In May 2022 bus users learned of another impending swathe of cuts to existing services. This time it was services in Tyne & Wear South, County Durham and the Tyne Valley which were to be hit from late July. Then in June 2022, Nexus stepped in again, this time with a £4.3mn rescue package.
Now the cycle seems to be starting to repeat itself. The Local Democracy Reporting Service (LDRS) reports in ChronicleLive that the JTC has signed off £12.2mn to stave off cuts again threatened by the commercial bus operators. The money will have to come from the £163.5mn granted by the Government for the BSIP.
Councillor Gannon told the LDRS: “The £163.5mn is what we were meant to use, not to prop up services that are no longer commercially viable, but to enhance and improve the quality and quantity of services.”
The way the present rail, metro and particularly bus networks are operated and funded by a combination of commercially-driven operators, tight-fisted ministers and ambitious but cash-strapped councillors must have left the North East travelling public wondering what to expect next: improvements or cuts.
The bus network staggers from crisis to crisis. One day cuts are threatened, the next there is a reprieve – but it is never, according to councillors, enough. The £163.5mn for the BSIP gets whittled away.
And all the while, councillors cling to their hopes for hugely ambitious and costly improvements over the next decade. Maintaining a long-term vision for the future in the face of present difficulties, many might believe, is what politicians should do. Or as North of Tyne Mayor Jamie Driscoll might say: “Shy bairns get nowt”.

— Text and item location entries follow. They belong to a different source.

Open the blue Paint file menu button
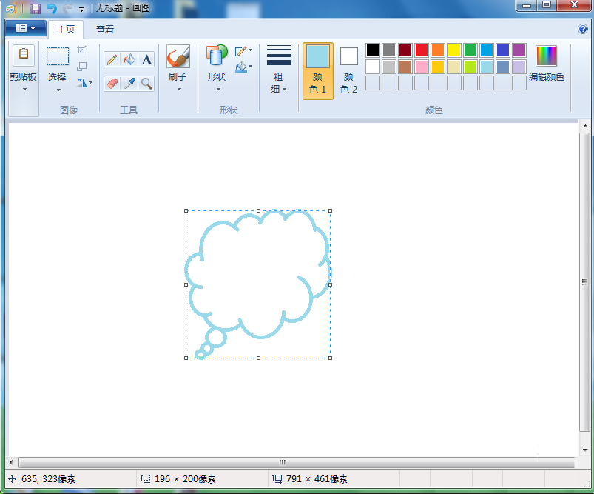pyautogui.click(x=26, y=28)
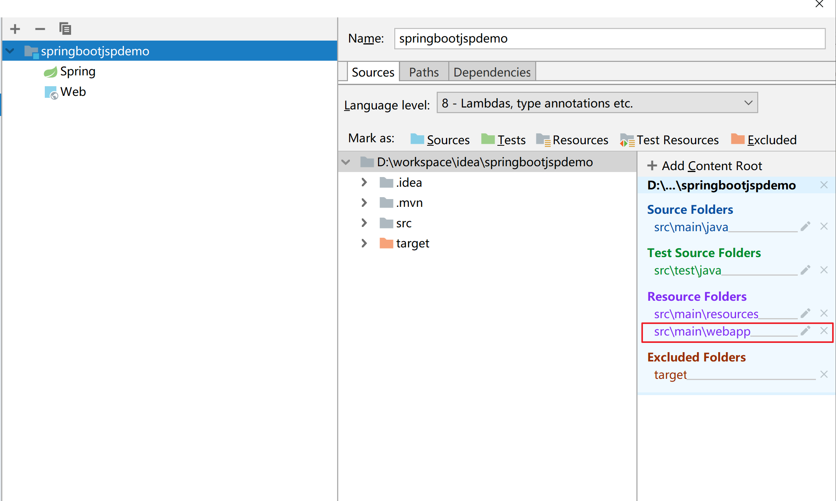The width and height of the screenshot is (836, 501).
Task: Expand the src folder node
Action: [x=364, y=223]
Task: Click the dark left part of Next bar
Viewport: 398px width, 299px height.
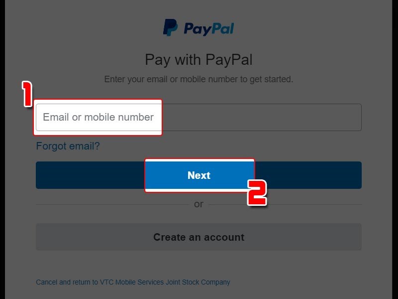Action: point(91,175)
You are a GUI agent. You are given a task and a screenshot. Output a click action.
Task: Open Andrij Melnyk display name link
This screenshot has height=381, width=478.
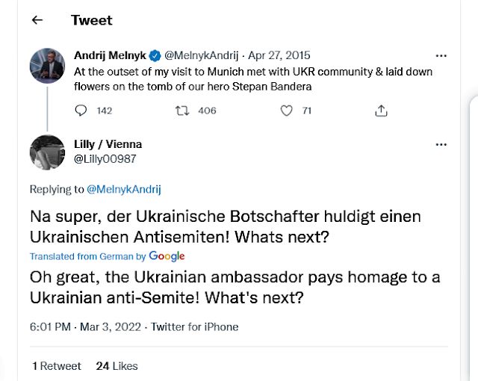click(x=109, y=55)
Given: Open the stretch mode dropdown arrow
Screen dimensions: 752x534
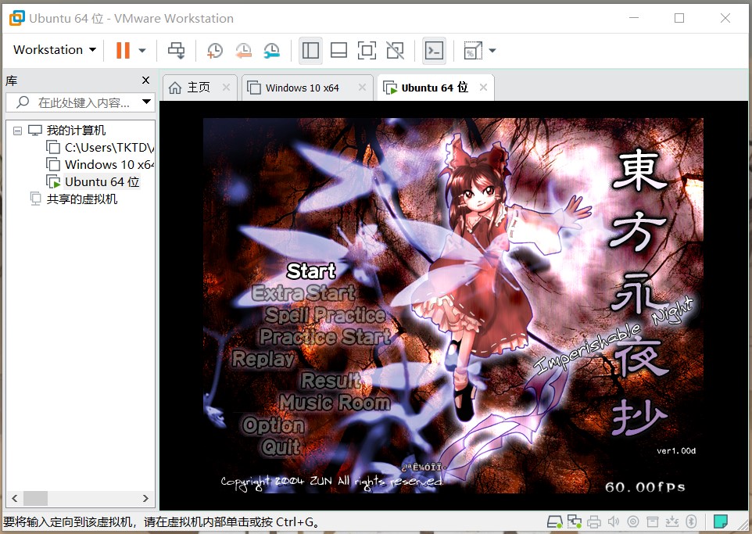Looking at the screenshot, I should click(491, 49).
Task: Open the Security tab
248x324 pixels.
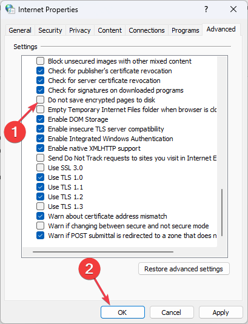Action: [x=50, y=30]
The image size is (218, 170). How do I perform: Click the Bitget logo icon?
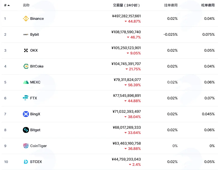[x=26, y=130]
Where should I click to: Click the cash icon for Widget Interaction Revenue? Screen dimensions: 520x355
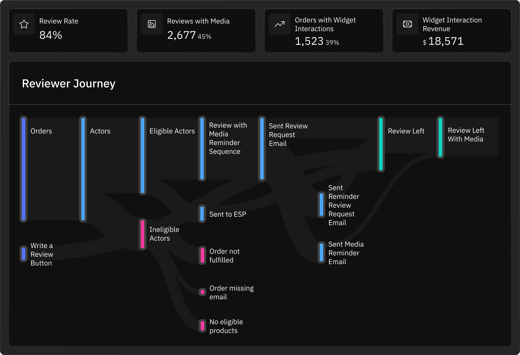pos(407,24)
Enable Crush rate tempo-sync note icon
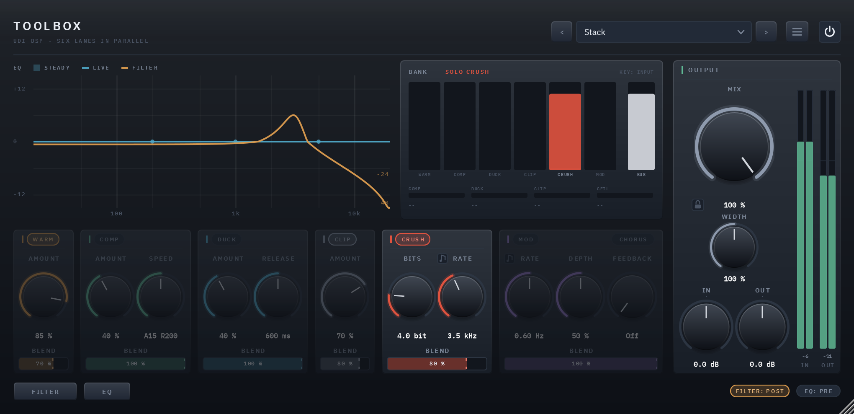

Others might think they should be more realistic. Who outside the JTC – or even within it – really believes we will see metro extensions from Woodhorn to Ferryhill in little more than a decade?
Councillors have not done themselves or North East passengers any favours in the past seven years. In 2016 they rejected a devolution deal (unlike their Tees Valley counterparts) and split their combined authority, economy and transport network, including the Metro, into two along the line of the Tyne.
Only by bowing to the inevitable and forming the ad hoc JTC did they retain control over a single-system Metro and anything resembling a coherent, integrated bus network. But it is far from ideal.Among other penalties paid, they have been unable as yet to get their hands on the region’s £563mn share of the Government’s £5.7bn City Region Sustainable Transport Settlement (CRSTS).
But there is light at the end of the tunnel. Now that the North East has finally agreed a devolution deal with the government and is expected to re-unite under a mayor next May, its agreement will give it not just its CRSTS grant but capital and revenue support for the metro too, among other benefits.
The new North East Mayoral Combined Authority (NEMCA) and its mayor will have power to introduce a bus franchise scheme – something councillors have been trying to do for almost a decade. This will give NEMCA and the mayor power to control bus services, routes and fares, as is the case in London and is coming to Greater Manchester.
Stability and a degree of certainty should come to the bus network instead of the roller coaster of recent years.
Finally, in a rare but extremely significant example of what can be achieved when central and local government work together, a new £362m fleet of 46 Metro trains is due to start entering service this year. While that may not mean much to people in Berwick or Bishop Auckland, it will, it is hoped, demonstrate after years of frustration that positive improvements to public transport are possible.